Ist es nicht zutiefst menschlich, in die Zukunft zu schauen. Einzuschätzen, was könnte passieren und Methoden zu entwickeln, wie man aus der Ungewißheit Wahrscheinlichkeit oder gar ziemliche Sicherheit machen kann?
Hierbei verhalten sich Menschen ziemlich unterschiedlich. Der Risikobereite hört irgendwann auf, entsprechende Szenarien zu entwickeln. Er weiß, daß ihm das beim Erfolg hindern kann. Der Sicherheitsbewußte denkt mehr an den Erhalt des Erreichten als an neue große Erfolge. Also entwickelt er immer wieder neue Methoden, von denen er glaubt, Teile oder die ganze Zukunft in den Griff zu bekommen. Und das auch im volkswirtschaftlichen Bereich. Dabei denkt und handelt er oft naturwissenschaftlich. Er vergißt jedoch, daß die meisten Vorgänge in der Ökonomie wie auch in der Natur nicht vorausberechenbar sind.

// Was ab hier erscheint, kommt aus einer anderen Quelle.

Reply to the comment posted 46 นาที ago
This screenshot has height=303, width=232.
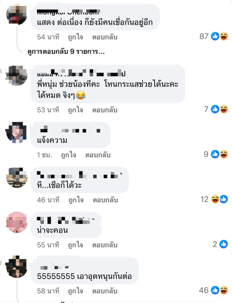click(105, 200)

Nehmen wir das Beispiel: Wetterbericht. Vor einiger Zeit zeigte im Fernsehen eine Meteorologin wie die Vorhersagen für die nächsten drei Tage mit drei unterschiedlichen mathematischen Verfahren grafisch aussehen. Alle drei Kurven waren nahezu deckungsgleich. Dann zeigte sie die Vorhersagen für die kommenden fünf Tage. Nun differierten alle Kurven stark. Wieso eigentlich? Es gibt kaum einen Bereich mit mehr Primärdaten (Meßstationen, Wetterballons usw) und mit größeren Rechnern als bei der Wettervorhersage. Offensichtlich geht es also nicht besser.
Auch im Bereich der Finanzwirtschaft will man oft Entwicklungen mathematisch berechnen.
Kennen Sie noch die Chart-Analyse im TV von Dr. Schulz? Diesen Unsinn gibt es nun schon lange nicht mehr.
Sagt Ihnen die Black – Scholes -Methode etwas? Sie wurde von den Ökonomen Fischer Sheffey Black, Robert Carhart Merton und Myron S. Scholes entwickelt.
Die erhielten 1997 dafür den Nobelpreis für Wirtschaftswissenschaften.
Scholes & Merton waren 1993 Mitgründer des Hedge Fonts „Long-Term Capital Management“. 1998, also nur ein Jahr nach der Nobelpreis-Verleihung machten sie einen Verlust von 4,6 Mrd. $. Das Ende kam im Jahr 2000.
Scholes legte sich zeitweise einen anderen Namen zu und wurde übrigens 2005 wegen Steuerhinterziehung in Höhe von 40 Mio $ verurteilt.
Nehmen sie die vielen klugen heutigen Ökonomen. Da sind auch viele drunter, die glauben, die Zukunft mit hinreichender Genauigkeit berechnen zu können. Die unterschiedlichen Prognosen kennen wir alle.
Funktioniert haben diese Methoden also nicht.
In allen diesen Fällen wurde übersehen, dass Volkswirtschaft keine Naturwissenschaft ist, die man analytisch betrachten und berechnen kann.
Manchmal ist es besser, sich primär auf den gesunden Menschenverstand zu verlassen.
Der Finanzier George Soros hat in seinem Buch „Alchemie of Finance“ geschrieben, wenn die Finanzmärkte sich so verhalten hätten wie es kluge Ökonomen vorausberechnet haben, hätte er nie so viel Geld verdient wie er es wirklich hat.
Ich habe vor nun mehr als 40 Jahren Volkswirtschaft studiert und bin seit dem sicher, daß Ökonomie eine Mischung zwischen determinierbaren Faktoren (Wissenschaft) und Bauchgefühl ist. Erst beides zusammen produziert vernünftige Ergebnisse.
Wir brauchten uns heute nicht über Basel III zu unterhalten, wenn man die Finanzkrise 2008 richtig vorausberechnet hätte.